Most of the world is worried about the safety of their food, finds study
A new global study of worry and risk has revealed the global state of food and water safety.
The first of its kind, the Lloyd’s Register Foundation World Risk Poll, was conducted to assess worry and risk across the globe, with a view to ultimately engineering a safer world. Sadly, results show that currently most of the world is worried they will be harmed by the food they eat every day. Sixty percent of those surveyed worldwide say they are worried about the food they eat, and 51 percent are concerned about the safety of the water they drink.
And it seems there is grounds for their concern. Seventeen percent of poll respondents – equivalent to one billion people worldwide – suffered significant harm from the food they ate in the two years prior to polling, and almost as many – 14 percent (823 million) – have been seriously harmed by their drinking water.
Data from the Food and Agriculture Organization (FAO) of the United Nations shows that each year around three million people across the world die as a result of eating contaminated food and 600 million people fall ill. The World Health Organization estimates that a further 485,000 people die each year from drinking contaminated water.
Turning worried results to action
“The World Risk Poll gives us the first ever global view of people’s attitudes and awareness of the risks posed by unfit food and drink. By understanding how people view food safety risks, what they worry about and what they never consider, we can create interventions that are relatable and practical so people can act in their interests and keep safe and healthy,” says Markus Lipp from the FAO.
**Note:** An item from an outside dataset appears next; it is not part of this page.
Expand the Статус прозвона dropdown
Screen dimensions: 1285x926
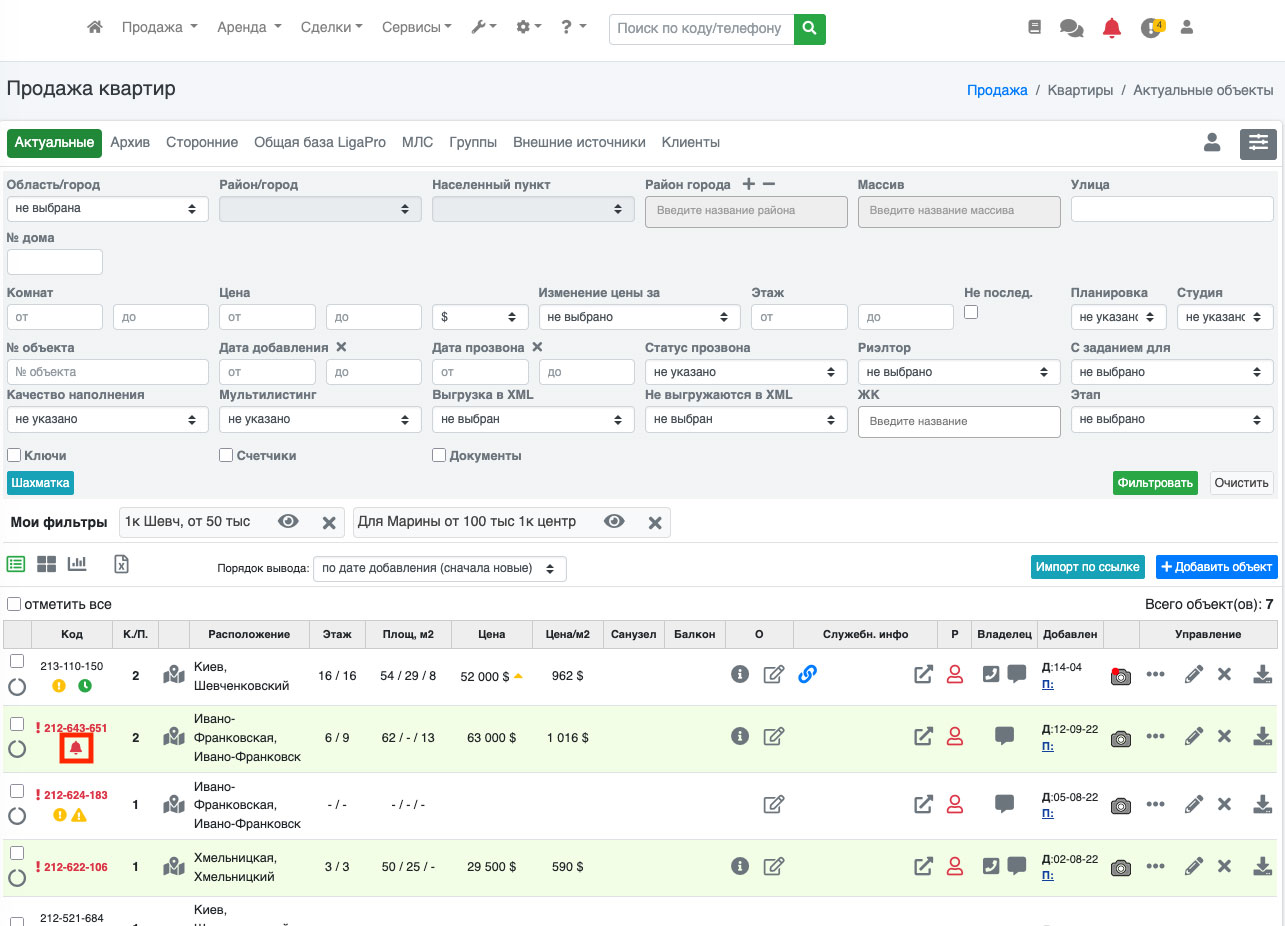746,372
The poll indicates that the burden of food-related diseases is not spread equally across the world and is highly related to economic development levels, with low-income and middle-income countries disproportionately affected. The greatest levels of harm from food occur in East Africa (29 percent experienced harm) and the Middle East (27 percent experienced harm). Countries and territories that had experienced the most harm from food were those in the developing world, with Liberia (52 percent), Zambia (51 percent) and Mozambique (45 percent) being the most affected.
However, the study reveals that these same regions are far less likely to worry despite the levels of harm experienced; only 25 percent in East Africa and 22 percent in the Middle East.
Communication methods are key
“The results of the World Risk Poll also reveal that food safety authorities need to consider carefully the channels they use to disseminate crucial information if it is to be effective. They should seek out ways to build trust amongst the people most threatened by unsafe food and water, tailoring their messages and the communication routes to vulnerable people according to the different audiences they are addressing.”
Commenting on the global nature of today’s food economy and how it impacts us, Dr Sarah Cumbers, Director of Evidence and Insight, Lloyd’s Register Foundation, said, “Despite the global nature of the safety threat from contaminated food and water, policymakers and professionals have been hampered by the lack of rigorous and comprehensive data on the level and nature of hazards and the prevalence of associated illnesses. The World Risk Poll supports efforts to collect data on the safety threat of contaminated food and water.”
The poll was conducted by Gallup as part of its World Poll, with over 150,000 interviews completed in 142 countries.